— Start of DATASET EXTRACT —

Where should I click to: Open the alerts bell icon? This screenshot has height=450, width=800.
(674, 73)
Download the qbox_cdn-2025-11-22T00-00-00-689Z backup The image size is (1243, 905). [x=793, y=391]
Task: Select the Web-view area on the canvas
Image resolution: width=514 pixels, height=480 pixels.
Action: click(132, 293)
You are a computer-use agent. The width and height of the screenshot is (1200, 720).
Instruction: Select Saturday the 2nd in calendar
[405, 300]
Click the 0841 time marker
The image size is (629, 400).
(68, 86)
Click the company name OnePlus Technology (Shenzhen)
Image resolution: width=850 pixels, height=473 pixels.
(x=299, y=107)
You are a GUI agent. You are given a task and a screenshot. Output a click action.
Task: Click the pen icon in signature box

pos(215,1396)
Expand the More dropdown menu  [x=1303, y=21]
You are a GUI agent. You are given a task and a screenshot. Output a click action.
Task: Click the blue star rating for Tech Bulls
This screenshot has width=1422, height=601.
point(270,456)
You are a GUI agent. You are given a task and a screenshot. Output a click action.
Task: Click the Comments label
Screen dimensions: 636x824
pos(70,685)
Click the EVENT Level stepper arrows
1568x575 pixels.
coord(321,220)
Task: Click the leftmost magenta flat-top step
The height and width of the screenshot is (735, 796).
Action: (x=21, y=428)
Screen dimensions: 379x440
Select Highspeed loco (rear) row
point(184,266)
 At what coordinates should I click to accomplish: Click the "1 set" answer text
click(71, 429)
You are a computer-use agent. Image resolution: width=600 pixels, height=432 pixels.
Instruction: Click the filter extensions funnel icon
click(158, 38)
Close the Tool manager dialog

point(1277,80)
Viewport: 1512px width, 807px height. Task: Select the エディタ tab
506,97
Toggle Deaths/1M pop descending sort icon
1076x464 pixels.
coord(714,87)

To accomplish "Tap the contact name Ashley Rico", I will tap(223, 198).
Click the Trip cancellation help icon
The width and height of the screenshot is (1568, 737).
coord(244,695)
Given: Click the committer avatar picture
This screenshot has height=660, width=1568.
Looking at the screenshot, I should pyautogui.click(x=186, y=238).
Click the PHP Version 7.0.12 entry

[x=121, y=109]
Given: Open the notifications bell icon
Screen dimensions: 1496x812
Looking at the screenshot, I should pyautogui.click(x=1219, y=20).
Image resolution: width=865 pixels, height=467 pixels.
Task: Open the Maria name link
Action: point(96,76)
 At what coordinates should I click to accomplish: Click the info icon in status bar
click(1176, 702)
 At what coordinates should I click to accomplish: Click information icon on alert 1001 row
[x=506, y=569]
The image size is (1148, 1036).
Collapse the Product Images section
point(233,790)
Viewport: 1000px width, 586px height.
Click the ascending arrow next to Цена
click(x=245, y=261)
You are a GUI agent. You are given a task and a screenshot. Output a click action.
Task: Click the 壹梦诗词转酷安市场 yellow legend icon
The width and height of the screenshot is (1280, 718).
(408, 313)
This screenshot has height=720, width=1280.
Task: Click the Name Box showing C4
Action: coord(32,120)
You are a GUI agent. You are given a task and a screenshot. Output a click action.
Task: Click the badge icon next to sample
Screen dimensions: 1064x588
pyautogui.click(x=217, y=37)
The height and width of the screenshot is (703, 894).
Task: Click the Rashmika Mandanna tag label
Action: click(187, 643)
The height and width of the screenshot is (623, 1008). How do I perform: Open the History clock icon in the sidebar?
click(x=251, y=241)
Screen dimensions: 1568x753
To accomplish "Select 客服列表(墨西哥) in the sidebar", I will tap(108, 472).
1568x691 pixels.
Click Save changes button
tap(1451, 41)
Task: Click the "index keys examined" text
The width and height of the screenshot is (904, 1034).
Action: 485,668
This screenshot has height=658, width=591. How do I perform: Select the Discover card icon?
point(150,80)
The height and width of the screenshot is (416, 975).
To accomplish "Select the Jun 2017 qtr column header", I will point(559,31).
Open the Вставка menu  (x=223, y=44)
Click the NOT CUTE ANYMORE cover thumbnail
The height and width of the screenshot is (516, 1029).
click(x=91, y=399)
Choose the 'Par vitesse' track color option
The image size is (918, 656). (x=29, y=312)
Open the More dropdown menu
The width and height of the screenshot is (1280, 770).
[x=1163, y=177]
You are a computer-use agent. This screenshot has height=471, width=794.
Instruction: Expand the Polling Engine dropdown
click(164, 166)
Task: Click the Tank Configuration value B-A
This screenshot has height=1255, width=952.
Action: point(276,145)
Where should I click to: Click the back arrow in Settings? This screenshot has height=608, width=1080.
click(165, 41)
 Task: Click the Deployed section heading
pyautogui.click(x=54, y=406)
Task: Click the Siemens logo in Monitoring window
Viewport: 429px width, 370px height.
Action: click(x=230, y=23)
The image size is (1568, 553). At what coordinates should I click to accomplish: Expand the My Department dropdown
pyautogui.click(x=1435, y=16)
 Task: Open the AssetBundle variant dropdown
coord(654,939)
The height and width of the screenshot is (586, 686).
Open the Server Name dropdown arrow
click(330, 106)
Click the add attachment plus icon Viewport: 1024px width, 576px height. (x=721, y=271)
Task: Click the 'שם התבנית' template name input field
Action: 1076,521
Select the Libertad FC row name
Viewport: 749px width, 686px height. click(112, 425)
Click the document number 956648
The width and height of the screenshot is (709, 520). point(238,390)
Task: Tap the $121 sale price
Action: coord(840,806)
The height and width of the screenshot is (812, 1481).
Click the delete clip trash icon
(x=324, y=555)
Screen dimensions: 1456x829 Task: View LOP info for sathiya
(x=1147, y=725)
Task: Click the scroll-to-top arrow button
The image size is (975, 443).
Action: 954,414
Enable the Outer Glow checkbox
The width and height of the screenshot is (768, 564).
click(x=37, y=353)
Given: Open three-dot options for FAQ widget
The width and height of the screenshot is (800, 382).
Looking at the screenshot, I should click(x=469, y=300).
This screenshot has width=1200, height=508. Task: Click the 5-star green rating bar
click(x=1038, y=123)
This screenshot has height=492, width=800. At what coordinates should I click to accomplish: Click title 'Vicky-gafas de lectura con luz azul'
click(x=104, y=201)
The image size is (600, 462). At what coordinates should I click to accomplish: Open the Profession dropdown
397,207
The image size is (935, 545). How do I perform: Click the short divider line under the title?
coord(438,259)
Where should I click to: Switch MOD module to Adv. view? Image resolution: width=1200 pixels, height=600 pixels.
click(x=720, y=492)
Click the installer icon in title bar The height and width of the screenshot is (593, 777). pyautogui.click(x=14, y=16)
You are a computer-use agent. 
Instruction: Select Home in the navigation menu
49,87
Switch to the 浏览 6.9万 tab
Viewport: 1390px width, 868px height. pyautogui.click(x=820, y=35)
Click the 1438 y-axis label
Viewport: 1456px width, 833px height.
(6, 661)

— End of DATASET EXTRACT —

WRITTEN EXERCISE => Lay out all the rows above as a Markdown table with the columns No. and Text. Number each line and skip the blank ones.

FINAL ANSWER =>
| No. | Text |
|---|---|
| 1 | Where should I click to: Open the alerts bell icon? This screenshot has height=450, width=800. |
| 2 | (674, 73) |
| 3 | Download the qbox_cdn-2025-11-22T00-00-00-689Z backup The image size is (1243, 905). [x=793, y=391] |
| 4 | Task: Select the Web-view area on the canvas |
| 5 | Image resolution: width=514 pixels, height=480 pixels. |
| 6 | Action: click(132, 293) |
| 7 | You are a computer-use agent. The width and height of the screenshot is (1200, 720). |
| 8 | Instruction: Select Saturday the 2nd in calendar |
| 9 | [405, 300] |
| 10 | Click the 0841 time marker |
| 11 | The image size is (629, 400). |
| 12 | (68, 86) |
| 13 | Click the company name OnePlus Technology (Shenzhen) |
| 14 | Image resolution: width=850 pixels, height=473 pixels. |
| 15 | (x=299, y=107) |
| 16 | You are a GUI agent. You are given a task and a screenshot. Output a click action. |
| 17 | Task: Click the pen icon in signature box |
| 18 | pos(215,1396) |
| 19 | Expand the More dropdown menu  [x=1303, y=21] |
| 20 | You are a GUI agent. You are given a task and a screenshot. Output a click action. |
| 21 | Task: Click the blue star rating for Tech Bulls |
| 22 | This screenshot has width=1422, height=601. |
| 23 | point(270,456) |
| 24 | You are a GUI agent. You are given a task and a screenshot. Output a click action. |
| 25 | Task: Click the Comments label |
| 26 | Screen dimensions: 636x824 |
| 27 | pos(70,685) |
| 28 | Click the EVENT Level stepper arrows |
| 29 | 1568x575 pixels. |
| 30 | coord(321,220) |
| 31 | Task: Click the leftmost magenta flat-top step |
| 32 | The height and width of the screenshot is (735, 796). |
| 33 | Action: (x=21, y=428) |
| 34 | Screen dimensions: 379x440 |
| 35 | Select Highspeed loco (rear) row |
| 36 | point(184,266) |
| 37 |  At what coordinates should I click to accomplish: Click the "1 set" answer text |
| 38 | click(71, 429) |
| 39 | You are a computer-use agent. Image resolution: width=600 pixels, height=432 pixels. |
| 40 | Instruction: Click the filter extensions funnel icon |
| 41 | click(158, 38) |
| 42 | Close the Tool manager dialog |
| 43 | point(1277,80) |
| 44 | Viewport: 1512px width, 807px height. Task: Select the エディタ tab |
| 45 | 506,97 |
| 46 | Toggle Deaths/1M pop descending sort icon |
| 47 | 1076x464 pixels. |
| 48 | coord(714,87) |
| 49 | To accomplish "Tap the contact name Ashley Rico", I will tap(223, 198). |
| 50 | Click the Trip cancellation help icon |
| 51 | The width and height of the screenshot is (1568, 737). |
| 52 | coord(244,695) |
| 53 | Given: Click the committer avatar picture |
| 54 | This screenshot has height=660, width=1568. |
| 55 | Looking at the screenshot, I should pyautogui.click(x=186, y=238). |
| 56 | Click the PHP Version 7.0.12 entry |
| 57 | [x=121, y=109] |
| 58 | Given: Open the notifications bell icon |
| 59 | Screen dimensions: 1496x812 |
| 60 | Looking at the screenshot, I should pyautogui.click(x=1219, y=20). |
| 61 | Image resolution: width=865 pixels, height=467 pixels. |
| 62 | Task: Open the Maria name link |
| 63 | Action: point(96,76) |
| 64 |  At what coordinates should I click to accomplish: Click the info icon in status bar |
| 65 | click(1176, 702) |
| 66 |  At what coordinates should I click to accomplish: Click information icon on alert 1001 row |
| 67 | [x=506, y=569] |
| 68 | The image size is (1148, 1036). |
| 69 | Collapse the Product Images section |
| 70 | point(233,790) |
| 71 | Viewport: 1000px width, 586px height. |
| 72 | Click the ascending arrow next to Цена |
| 73 | click(x=245, y=261) |
| 74 | You are a GUI agent. You are given a task and a screenshot. Output a click action. |
| 75 | Task: Click the 壹梦诗词转酷安市场 yellow legend icon |
| 76 | The width and height of the screenshot is (1280, 718). |
| 77 | (408, 313) |
| 78 | This screenshot has height=720, width=1280. |
| 79 | Task: Click the Name Box showing C4 |
| 80 | Action: coord(32,120) |
| 81 | You are a GUI agent. You are given a task and a screenshot. Output a click action. |
| 82 | Task: Click the badge icon next to sample |
| 83 | Screen dimensions: 1064x588 |
| 84 | pyautogui.click(x=217, y=37) |
| 85 | The height and width of the screenshot is (703, 894). |
| 86 | Task: Click the Rashmika Mandanna tag label |
| 87 | Action: click(187, 643) |
| 88 | The height and width of the screenshot is (623, 1008). How do I perform: Open the History clock icon in the sidebar? |
| 89 | click(x=251, y=241) |
| 90 | Screen dimensions: 1568x753 |
| 91 | To accomplish "Select 客服列表(墨西哥) in the sidebar", I will tap(108, 472). |
| 92 | 1568x691 pixels. |
| 93 | Click Save changes button |
| 94 | tap(1451, 41) |
| 95 | Task: Click the "index keys examined" text |
| 96 | The width and height of the screenshot is (904, 1034). |
| 97 | Action: 485,668 |
| 98 | This screenshot has height=658, width=591. How do I perform: Select the Discover card icon? |
| 99 | point(150,80) |
| 100 | The height and width of the screenshot is (416, 975). |
| 101 | To accomplish "Select the Jun 2017 qtr column header", I will point(559,31). |
| 102 | Open the Вставка menu  (x=223, y=44) |
| 103 | Click the NOT CUTE ANYMORE cover thumbnail |
| 104 | The height and width of the screenshot is (516, 1029). |
| 105 | click(x=91, y=399) |
| 106 | Choose the 'Par vitesse' track color option |
| 107 | The image size is (918, 656). (x=29, y=312) |
| 108 | Open the More dropdown menu |
| 109 | The width and height of the screenshot is (1280, 770). |
| 110 | [x=1163, y=177] |
| 111 | You are a computer-use agent. This screenshot has height=471, width=794. |
| 112 | Instruction: Expand the Polling Engine dropdown |
| 113 | click(164, 166) |
| 114 | Task: Click the Tank Configuration value B-A |
| 115 | This screenshot has height=1255, width=952. |
| 116 | Action: point(276,145) |
| 117 | Where should I click to: Click the back arrow in Settings? This screenshot has height=608, width=1080. |
| 118 | click(165, 41) |
| 119 |  Task: Click the Deployed section heading |
| 120 | pyautogui.click(x=54, y=406) |
| 121 | Task: Click the Siemens logo in Monitoring window |
| 122 | Viewport: 429px width, 370px height. |
| 123 | Action: click(x=230, y=23) |
| 124 | The image size is (1568, 553). At what coordinates should I click to accomplish: Expand the My Department dropdown |
| 125 | pyautogui.click(x=1435, y=16) |
| 126 |  Task: Open the AssetBundle variant dropdown |
| 127 | coord(654,939) |
| 128 | The height and width of the screenshot is (586, 686). |
| 129 | Open the Server Name dropdown arrow |
| 130 | click(330, 106) |
| 131 | Click the add attachment plus icon Viewport: 1024px width, 576px height. (x=721, y=271) |
| 132 | Task: Click the 'שם התבנית' template name input field |
| 133 | Action: 1076,521 |
| 134 | Select the Libertad FC row name |
| 135 | Viewport: 749px width, 686px height. click(112, 425) |
| 136 | Click the document number 956648 |
| 137 | The width and height of the screenshot is (709, 520). point(238,390) |
| 138 | Task: Tap the $121 sale price |
| 139 | Action: coord(840,806) |
| 140 | The height and width of the screenshot is (812, 1481). |
| 141 | Click the delete clip trash icon |
| 142 | (x=324, y=555) |
| 143 | Screen dimensions: 1456x829 Task: View LOP info for sathiya |
| 144 | (x=1147, y=725) |
| 145 | Task: Click the scroll-to-top arrow button |
| 146 | The image size is (975, 443). |
| 147 | Action: 954,414 |
| 148 | Enable the Outer Glow checkbox |
| 149 | The width and height of the screenshot is (768, 564). |
| 150 | click(x=37, y=353) |
| 151 | Given: Open three-dot options for FAQ widget |
| 152 | The width and height of the screenshot is (800, 382). |
| 153 | Looking at the screenshot, I should click(x=469, y=300). |
| 154 | This screenshot has width=1200, height=508. Task: Click the 5-star green rating bar |
| 155 | click(x=1038, y=123) |
| 156 | This screenshot has height=492, width=800. At what coordinates should I click to accomplish: Click title 'Vicky-gafas de lectura con luz azul' |
| 157 | click(x=104, y=201) |
| 158 | The image size is (600, 462). At what coordinates should I click to accomplish: Open the Profession dropdown |
| 159 | 397,207 |
| 160 | The image size is (935, 545). How do I perform: Click the short divider line under the title? |
| 161 | coord(438,259) |
| 162 | Where should I click to: Switch MOD module to Adv. view? Image resolution: width=1200 pixels, height=600 pixels. |
| 163 | click(x=720, y=492) |
| 164 | Click the installer icon in title bar The height and width of the screenshot is (593, 777). pyautogui.click(x=14, y=16) |
| 165 | You are a computer-use agent.  |
| 166 | Instruction: Select Home in the navigation menu |
| 167 | 49,87 |
| 168 | Switch to the 浏览 6.9万 tab |
| 169 | Viewport: 1390px width, 868px height. pyautogui.click(x=820, y=35) |
| 170 | Click the 1438 y-axis label |
| 171 | Viewport: 1456px width, 833px height. |
| 172 | (6, 661) |